** Input data follows **

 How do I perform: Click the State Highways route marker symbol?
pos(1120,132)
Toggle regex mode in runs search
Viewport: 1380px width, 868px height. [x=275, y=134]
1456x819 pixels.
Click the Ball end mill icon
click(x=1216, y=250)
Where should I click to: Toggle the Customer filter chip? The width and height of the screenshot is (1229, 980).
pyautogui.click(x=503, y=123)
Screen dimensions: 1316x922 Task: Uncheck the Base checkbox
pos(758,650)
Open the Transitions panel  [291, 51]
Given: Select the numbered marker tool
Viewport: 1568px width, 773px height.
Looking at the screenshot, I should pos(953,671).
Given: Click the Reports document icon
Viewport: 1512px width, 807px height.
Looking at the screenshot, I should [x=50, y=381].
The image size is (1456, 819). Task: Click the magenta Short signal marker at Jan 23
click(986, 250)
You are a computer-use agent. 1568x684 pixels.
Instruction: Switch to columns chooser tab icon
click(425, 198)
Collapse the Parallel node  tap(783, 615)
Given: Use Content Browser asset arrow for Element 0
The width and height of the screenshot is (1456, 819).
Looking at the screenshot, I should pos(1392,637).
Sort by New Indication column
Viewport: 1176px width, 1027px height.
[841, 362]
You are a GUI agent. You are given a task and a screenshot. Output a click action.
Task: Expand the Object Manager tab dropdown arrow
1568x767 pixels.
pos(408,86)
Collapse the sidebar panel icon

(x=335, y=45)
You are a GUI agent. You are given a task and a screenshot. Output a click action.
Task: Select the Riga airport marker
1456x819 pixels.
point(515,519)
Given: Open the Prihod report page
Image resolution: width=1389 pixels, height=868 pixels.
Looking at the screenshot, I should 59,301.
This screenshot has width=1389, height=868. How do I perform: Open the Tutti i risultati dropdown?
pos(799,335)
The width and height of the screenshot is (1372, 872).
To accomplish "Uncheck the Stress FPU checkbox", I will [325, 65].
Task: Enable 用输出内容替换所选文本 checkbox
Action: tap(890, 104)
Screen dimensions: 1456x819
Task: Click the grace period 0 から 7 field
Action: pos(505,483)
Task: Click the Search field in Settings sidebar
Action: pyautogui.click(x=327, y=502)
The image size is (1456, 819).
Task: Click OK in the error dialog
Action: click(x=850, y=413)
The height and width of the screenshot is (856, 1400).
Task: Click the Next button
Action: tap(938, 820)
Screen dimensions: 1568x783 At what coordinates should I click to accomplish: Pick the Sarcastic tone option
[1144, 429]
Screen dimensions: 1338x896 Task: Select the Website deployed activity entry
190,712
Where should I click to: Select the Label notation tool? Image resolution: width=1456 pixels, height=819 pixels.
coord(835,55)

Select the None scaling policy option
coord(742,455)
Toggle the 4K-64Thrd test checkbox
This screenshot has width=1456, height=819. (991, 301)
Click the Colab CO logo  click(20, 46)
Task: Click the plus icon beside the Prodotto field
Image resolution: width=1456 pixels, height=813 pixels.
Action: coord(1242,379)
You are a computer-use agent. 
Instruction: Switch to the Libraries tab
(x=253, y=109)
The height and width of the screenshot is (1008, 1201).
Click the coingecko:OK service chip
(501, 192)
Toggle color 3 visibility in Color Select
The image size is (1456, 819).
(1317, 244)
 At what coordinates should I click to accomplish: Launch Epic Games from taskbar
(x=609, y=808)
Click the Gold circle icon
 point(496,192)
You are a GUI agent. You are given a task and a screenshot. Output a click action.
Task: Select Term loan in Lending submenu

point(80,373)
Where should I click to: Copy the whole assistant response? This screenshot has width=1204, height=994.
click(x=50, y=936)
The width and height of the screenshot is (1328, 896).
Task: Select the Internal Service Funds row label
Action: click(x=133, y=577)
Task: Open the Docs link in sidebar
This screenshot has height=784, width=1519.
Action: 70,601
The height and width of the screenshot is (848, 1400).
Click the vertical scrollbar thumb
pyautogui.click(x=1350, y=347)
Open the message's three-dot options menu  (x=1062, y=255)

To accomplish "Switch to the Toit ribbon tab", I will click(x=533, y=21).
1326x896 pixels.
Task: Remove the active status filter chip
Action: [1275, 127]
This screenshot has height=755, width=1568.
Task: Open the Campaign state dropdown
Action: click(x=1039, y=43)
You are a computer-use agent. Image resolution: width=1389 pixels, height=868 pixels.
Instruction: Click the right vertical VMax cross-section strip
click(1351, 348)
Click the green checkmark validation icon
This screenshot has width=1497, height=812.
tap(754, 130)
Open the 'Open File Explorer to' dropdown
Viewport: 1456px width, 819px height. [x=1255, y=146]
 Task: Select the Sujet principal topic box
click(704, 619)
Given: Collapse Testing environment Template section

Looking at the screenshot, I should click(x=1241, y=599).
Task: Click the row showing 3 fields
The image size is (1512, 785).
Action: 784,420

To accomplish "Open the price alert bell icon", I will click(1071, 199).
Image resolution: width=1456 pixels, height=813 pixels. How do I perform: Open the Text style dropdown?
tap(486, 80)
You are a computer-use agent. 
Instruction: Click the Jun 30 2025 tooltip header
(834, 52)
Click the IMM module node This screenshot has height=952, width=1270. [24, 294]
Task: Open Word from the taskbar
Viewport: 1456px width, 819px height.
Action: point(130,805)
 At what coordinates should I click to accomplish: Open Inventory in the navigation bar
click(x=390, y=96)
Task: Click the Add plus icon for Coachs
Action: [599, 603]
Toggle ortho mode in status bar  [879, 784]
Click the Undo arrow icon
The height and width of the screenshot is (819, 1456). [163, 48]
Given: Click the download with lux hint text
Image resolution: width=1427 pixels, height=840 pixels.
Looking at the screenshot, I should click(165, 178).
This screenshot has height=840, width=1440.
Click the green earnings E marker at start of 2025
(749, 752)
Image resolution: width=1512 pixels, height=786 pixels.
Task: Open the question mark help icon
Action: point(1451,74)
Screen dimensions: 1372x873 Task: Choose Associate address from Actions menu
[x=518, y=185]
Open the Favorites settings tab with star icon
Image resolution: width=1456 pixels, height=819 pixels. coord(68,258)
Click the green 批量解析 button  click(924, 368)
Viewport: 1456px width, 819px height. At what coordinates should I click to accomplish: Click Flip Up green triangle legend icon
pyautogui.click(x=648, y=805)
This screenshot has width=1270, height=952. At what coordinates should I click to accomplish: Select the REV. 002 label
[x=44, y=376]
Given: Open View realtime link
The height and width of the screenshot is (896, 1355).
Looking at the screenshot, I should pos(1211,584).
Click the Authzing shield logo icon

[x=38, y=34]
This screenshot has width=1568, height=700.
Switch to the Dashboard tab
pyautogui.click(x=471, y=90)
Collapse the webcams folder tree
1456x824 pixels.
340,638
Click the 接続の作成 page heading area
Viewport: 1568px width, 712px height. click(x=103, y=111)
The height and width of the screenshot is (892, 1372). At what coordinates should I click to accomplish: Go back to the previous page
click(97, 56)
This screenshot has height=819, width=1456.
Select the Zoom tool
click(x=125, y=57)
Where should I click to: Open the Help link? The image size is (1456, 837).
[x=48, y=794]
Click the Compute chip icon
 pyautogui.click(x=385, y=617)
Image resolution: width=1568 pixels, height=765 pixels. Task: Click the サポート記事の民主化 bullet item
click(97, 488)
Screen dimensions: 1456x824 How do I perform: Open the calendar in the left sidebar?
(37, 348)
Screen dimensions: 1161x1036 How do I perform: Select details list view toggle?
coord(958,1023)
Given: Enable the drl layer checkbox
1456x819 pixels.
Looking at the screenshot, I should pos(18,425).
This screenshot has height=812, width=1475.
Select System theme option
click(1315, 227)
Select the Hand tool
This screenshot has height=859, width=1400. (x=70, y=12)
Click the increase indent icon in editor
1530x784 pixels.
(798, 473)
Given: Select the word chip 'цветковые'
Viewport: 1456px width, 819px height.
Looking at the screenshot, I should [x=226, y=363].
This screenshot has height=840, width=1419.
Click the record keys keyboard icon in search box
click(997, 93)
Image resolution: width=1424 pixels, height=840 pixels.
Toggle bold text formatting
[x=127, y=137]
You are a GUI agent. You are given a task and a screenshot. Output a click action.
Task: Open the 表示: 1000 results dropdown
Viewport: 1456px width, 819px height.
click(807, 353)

** End of Input data **

* [Exercise details] The lines above from the one with "Given: Click the download with lux hint text" through the one with "This screenshot has height=840, width=1440." are to be duplicated exactly, ends included, with nothing added.

* [Output below]
Given: Click the download with lux hint text
Image resolution: width=1427 pixels, height=840 pixels.
Looking at the screenshot, I should click(165, 178).
This screenshot has height=840, width=1440.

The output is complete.